Trecho do texto:

Antes acusado de cumplicidade com a ditadura argentina, Jorge Bergoglio, ungido Papa Francisco, tornou-se uma voz contra a ultradireita e o neoliberalismo

Martín Pared
Despedida do Papa Francisco de visita ao México, em 17/02/2016. (Foto: Presidencia de la República Mexicana / Flickr)
Despedida do Papa Francisco de visita ao México, em 17/02/2016. (Foto: Presidencia de la República Mexicana / Flickr)

“É com profunda tristeza que tenho que anunciar que o Papa Francisco faleceu às 7h35 de hoje. O bispo de Roma retornou à casa do Pai, toda a sua vida foi dedicada ao serviço do Senhor e de sua Igreja e ele nos ensinou o valor do Evangelho com fidelidade, coragem e amor universal e, de maneira particular, em favor dos mais pobres e marginalizados”. Essas foram as palavras com as quais o cardeal Kevin Joseph Farrel anunciou na segunda-feira, 21 de abril, a morte de Jorge Bergoglio, que escolheu o nome Papa Francisco ao assumir o cargo no Vaticano em março de 2013, em homenagem ao criador da Ordem Franciscana fundada no século XIII.

Bergoglio foi o primeiro papa originário da América Latina e também o primeiro a adotar o nome Francisco, em homenagem ao jovem nascido em Assis que renunciou à sua riqueza para viver entre os pobres, um gesto político que Bergoglio escolheu em sintonia com sua vida austera como padre jesuíta, que ele já levava na Argentina, inclusive durante seus anos como arcebispo de Buenos Aires. Bergoglio era com frequência visto no metrô ou no trem, próximo à vida dos mortais, passando pelos locais habituais do bairro de Flores, em Buenos Aires, onde está localizada a Basílica de San José, local onde ele disse ter encontrado sua vocação sacerdotal.

Dados registrados:
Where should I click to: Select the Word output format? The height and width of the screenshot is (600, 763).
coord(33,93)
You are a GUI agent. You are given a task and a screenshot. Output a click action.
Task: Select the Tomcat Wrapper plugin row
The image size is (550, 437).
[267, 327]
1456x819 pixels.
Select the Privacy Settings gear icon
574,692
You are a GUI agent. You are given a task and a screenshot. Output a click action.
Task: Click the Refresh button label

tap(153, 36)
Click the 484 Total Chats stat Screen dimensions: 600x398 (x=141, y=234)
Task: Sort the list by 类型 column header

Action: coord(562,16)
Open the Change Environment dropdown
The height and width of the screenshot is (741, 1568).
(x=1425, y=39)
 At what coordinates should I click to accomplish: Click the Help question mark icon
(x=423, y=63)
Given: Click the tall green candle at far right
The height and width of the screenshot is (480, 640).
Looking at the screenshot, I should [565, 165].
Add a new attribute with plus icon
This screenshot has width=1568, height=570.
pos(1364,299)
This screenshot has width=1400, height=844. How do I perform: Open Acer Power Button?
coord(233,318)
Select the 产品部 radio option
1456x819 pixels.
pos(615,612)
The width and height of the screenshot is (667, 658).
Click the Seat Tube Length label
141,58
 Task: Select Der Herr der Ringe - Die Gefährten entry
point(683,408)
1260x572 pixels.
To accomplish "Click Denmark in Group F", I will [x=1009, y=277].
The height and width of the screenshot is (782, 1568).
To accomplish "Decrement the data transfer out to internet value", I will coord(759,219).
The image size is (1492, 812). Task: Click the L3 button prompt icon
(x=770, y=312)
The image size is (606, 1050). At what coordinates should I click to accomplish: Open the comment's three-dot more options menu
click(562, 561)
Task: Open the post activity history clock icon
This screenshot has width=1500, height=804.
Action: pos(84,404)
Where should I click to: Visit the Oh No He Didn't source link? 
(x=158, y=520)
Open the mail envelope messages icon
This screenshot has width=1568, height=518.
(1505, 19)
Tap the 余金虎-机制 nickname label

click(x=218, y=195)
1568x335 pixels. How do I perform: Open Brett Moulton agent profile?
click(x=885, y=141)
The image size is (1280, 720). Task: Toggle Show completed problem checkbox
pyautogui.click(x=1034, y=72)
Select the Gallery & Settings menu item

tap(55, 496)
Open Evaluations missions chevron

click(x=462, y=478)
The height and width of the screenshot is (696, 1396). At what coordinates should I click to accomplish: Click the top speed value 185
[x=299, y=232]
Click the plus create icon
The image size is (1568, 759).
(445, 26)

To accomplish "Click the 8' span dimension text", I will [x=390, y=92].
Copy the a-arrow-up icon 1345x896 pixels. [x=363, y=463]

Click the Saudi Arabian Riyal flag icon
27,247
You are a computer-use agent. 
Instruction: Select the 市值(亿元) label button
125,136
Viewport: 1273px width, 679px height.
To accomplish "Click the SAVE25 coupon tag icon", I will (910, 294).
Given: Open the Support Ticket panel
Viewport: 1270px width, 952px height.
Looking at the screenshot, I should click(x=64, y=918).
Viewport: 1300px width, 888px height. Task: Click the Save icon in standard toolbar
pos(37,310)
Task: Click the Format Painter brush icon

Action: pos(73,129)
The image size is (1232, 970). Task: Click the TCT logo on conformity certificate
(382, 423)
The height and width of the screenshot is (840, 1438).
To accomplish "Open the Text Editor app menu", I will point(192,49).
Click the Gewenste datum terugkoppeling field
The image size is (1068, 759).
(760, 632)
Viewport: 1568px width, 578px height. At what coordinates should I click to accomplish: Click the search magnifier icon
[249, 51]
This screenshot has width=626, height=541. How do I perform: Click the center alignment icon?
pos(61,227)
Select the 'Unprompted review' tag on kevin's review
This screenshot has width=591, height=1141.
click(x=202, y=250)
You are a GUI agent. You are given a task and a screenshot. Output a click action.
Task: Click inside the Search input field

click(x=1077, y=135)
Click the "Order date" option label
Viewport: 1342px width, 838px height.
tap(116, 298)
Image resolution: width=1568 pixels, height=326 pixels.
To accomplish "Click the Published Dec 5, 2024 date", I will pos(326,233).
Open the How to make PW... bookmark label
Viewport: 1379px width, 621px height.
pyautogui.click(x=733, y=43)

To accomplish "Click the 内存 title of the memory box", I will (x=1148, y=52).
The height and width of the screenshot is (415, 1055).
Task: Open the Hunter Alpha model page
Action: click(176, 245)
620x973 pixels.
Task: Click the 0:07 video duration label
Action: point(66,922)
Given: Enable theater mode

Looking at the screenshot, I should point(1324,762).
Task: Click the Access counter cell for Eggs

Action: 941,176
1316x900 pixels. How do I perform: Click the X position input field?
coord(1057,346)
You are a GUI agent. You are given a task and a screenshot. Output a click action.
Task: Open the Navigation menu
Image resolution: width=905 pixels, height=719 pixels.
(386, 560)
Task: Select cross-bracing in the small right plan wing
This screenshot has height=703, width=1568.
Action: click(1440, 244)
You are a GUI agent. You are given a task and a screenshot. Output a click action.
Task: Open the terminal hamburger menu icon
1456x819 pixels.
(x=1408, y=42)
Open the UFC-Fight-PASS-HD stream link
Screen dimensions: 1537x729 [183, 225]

Tarefas a realizar:
(1) Responda, com base no texto sobre o Papa Francisco:
(a) Em que data ocorreu a despedida do Papa Francisco de sua visita ao México?
(b) A que horas o Papa Francisco faleceu, segundo o anúncio do cardeal?
(c) Em qual bairro de Buenos Aires fica a Basílica de San José?
(2) Redimensione as respostas da listagem: multiplique por 1,1 cada número das coordenadas e arredonde para inteiro, com metades para cima. Reescreva todas as linhas, pedidos incluídos e sem alterá-los, começando no início da listagem e parando depois da linha que contém "Click the 484".

Respostas em ordem:
(1)
(a) Em 17/02/2016.
(b) Às 7h35.
(c) No bairro de Flores.

(2)
Where should I click to: Select the Word output format? The height and width of the screenshot is (600, 763).
coord(36,102)
You are a GUI agent. You are given a task and a screenshot. Output a click action.
Task: Select the Tomcat Wrapper plugin row
The image size is (550, 437).
[294, 360]
1456x819 pixels.
Select the Privacy Settings gear icon
631,761
You are a GUI agent. You are given a task and a screenshot. Output a click action.
Task: Click the Refresh button label

tap(168, 40)
Click the 484 Total Chats stat Screen dimensions: 600x398 (x=155, y=257)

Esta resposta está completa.